Step 4: Verification using the far-field formula.

The ratio $r/a = 15/0.25 = 60$ is very large, so the far-field formula should give a good approximation. First, compute the dipole moment:

$p = q \times 2a = 10^{-5} \times 5 \times 10^{-3} = 5 \times 10^{-8} \text{ C m}$

Then apply Eq. (1.20):

$E = \frac{2p}{4\pi\varepsilon_0 r^3} = \frac{2 \times 5 \times 10^{-8}}{4\pi \times 8.854 \times 10^{-12} \times (0.15)^3}$

$= 2.6 \times 10^5 \text{ N C}^{-1}$

This is along the dipole moment direction (from A to B), which agrees well with the exact calculation.
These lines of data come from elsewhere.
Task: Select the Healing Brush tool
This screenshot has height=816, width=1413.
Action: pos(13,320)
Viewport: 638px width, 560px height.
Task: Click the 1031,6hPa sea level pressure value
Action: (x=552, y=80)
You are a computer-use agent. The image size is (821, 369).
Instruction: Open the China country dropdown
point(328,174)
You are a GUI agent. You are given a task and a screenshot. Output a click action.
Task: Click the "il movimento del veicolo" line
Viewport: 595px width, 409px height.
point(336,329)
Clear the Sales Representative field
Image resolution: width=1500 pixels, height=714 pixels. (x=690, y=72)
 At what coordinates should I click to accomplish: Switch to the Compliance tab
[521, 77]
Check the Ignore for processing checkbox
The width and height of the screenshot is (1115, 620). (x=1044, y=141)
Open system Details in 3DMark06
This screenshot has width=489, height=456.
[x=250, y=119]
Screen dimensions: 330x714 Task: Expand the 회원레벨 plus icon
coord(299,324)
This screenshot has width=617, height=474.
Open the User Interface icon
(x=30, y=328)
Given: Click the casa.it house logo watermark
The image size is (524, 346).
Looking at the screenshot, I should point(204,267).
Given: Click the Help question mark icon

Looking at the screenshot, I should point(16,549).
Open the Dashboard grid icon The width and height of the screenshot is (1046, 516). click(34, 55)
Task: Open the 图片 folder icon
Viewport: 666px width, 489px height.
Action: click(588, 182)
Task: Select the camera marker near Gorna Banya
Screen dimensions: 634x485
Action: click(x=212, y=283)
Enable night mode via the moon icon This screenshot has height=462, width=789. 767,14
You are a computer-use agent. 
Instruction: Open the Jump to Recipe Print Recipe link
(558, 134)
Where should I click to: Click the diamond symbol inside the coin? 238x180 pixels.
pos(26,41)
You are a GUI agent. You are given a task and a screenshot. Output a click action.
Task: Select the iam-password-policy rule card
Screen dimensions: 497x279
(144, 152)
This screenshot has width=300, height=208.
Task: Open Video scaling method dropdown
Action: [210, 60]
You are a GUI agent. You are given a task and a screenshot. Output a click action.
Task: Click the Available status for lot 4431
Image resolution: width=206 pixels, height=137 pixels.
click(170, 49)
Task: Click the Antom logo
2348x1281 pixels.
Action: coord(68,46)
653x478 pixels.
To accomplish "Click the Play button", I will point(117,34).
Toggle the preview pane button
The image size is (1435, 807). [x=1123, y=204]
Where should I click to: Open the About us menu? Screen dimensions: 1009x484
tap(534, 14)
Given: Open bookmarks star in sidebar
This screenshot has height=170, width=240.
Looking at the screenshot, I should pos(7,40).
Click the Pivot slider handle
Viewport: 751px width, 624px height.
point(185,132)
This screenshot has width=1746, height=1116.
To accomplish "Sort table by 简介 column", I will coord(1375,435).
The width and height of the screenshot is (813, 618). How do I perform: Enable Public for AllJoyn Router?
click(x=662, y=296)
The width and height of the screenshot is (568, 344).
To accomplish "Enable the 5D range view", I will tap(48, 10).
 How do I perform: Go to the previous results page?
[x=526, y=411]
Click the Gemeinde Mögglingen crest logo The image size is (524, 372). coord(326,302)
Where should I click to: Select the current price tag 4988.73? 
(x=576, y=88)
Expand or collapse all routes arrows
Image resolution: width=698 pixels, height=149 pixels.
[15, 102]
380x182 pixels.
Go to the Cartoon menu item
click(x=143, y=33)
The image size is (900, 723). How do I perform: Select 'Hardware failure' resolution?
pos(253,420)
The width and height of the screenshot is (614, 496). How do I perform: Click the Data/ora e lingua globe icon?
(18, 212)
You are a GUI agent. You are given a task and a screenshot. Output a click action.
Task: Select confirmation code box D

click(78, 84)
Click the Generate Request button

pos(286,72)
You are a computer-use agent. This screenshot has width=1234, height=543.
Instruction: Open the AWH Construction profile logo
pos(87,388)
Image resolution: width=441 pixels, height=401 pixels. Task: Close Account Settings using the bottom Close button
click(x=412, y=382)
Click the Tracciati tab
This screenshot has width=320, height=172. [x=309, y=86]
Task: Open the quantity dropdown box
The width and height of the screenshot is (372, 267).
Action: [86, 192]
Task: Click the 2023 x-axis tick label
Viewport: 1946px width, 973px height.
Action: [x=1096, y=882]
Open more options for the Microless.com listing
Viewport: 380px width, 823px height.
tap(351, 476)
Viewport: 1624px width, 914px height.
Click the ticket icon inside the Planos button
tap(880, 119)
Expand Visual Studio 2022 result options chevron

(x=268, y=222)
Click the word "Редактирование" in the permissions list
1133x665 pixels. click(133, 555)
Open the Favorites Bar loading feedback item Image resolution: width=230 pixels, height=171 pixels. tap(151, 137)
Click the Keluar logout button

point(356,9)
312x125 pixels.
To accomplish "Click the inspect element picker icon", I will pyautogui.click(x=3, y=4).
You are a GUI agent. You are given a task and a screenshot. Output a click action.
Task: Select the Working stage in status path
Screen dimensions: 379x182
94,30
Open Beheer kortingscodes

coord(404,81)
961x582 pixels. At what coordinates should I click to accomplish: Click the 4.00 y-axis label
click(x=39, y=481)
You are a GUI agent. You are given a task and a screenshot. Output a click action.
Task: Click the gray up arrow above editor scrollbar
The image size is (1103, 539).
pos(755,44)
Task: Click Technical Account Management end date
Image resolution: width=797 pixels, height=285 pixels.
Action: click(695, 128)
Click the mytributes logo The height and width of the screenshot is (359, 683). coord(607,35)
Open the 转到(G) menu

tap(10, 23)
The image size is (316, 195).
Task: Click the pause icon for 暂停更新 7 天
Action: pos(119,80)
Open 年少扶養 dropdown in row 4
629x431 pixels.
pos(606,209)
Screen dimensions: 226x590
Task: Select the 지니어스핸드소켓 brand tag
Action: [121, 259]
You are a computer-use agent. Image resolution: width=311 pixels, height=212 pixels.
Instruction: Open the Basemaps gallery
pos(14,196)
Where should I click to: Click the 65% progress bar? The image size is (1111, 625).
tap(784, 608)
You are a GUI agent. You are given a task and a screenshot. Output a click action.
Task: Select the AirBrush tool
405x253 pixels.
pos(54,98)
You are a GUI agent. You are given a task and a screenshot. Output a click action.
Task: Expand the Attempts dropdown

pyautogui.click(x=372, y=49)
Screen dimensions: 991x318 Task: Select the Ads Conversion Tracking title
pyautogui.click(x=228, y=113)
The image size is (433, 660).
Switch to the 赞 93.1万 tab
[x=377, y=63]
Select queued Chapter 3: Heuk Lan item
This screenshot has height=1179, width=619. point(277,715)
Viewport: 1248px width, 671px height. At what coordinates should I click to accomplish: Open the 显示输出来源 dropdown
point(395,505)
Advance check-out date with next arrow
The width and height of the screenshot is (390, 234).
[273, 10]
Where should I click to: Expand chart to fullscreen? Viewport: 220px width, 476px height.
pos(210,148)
The small difference (about 4%) comes from the approximation $r \gg a$ , which is not perfectly satisfied even at $r/a = 60$ .

Part (b): Field at Q on the Equatorial Plane

Step 1: Field due to $+q$ at Q.

The distance from $+q$ to Q is $\sqrt{r^2 + a^2} = \sqrt{15^2 + 0.25^2} \approx 15.002$ cm (essentially 15 cm since $a$ is tiny):

$E_{+q} = \frac{10^{-5}}{4\pi \times 8.854 \times 10^{-12}} \times \frac{1}{(15^2 + 0.25^2) \times 10^{-4}}$

$= 3.99 \times 10^6 \text{ N C}^{-1} \quad \text{along BQ}$

Step 2: Field due to $-q$ at Q.

By symmetry, this has the same magnitude:

$E_{-q} = 3.99 \times 10^6 \text{ N C}^{-1} \quad \text{along QA}$

Step 3: Resolve and add.

The components perpendicular to the dipole axis (along OQ) cancel. The components along the dipole axis both point from B toward A (opposite to $\hat{\mathbf{p}}$ ) and add up. Each axial component is $E \cos\theta$ , where $\cos\theta = \frac{a}{\sqrt{r^2 + a^2}} = \frac{0.25}{\sqrt{15^2 + 0.25^2}}$ :

$E_{\text{net}} = 2 \times \frac{0.25}{\sqrt{15^2 + 0.25^2}} \times 3.99 \times 10^6$

$= 1.33 \times 10^5 \text{ N C}^{-1} \quad \text{along BA}$

Step 4: Verification using the far-field formula.

Using Eq. (1.21):

$E = \frac{p}{4\pi\varepsilon_0 r^3} = \frac{5 \times 10^{-8}}{4\pi \times 8.854 \times 10^{-12} \times (0.15)^3}$

$= 1.33 \times 10^5 \text{ N C}^{-1}$

The direction is opposite to $\hat{\mathbf{p}}$ , that is, from B to A. The far-field formula matches the exact calculation perfectly at this distance.

Comparing the two results: The axial field ( $2.6 \times 10^5$ N/C) is almost exactly twice the equatorial field ( $1.33 \times 10^5$ N/C), just as the far-field formulas predict.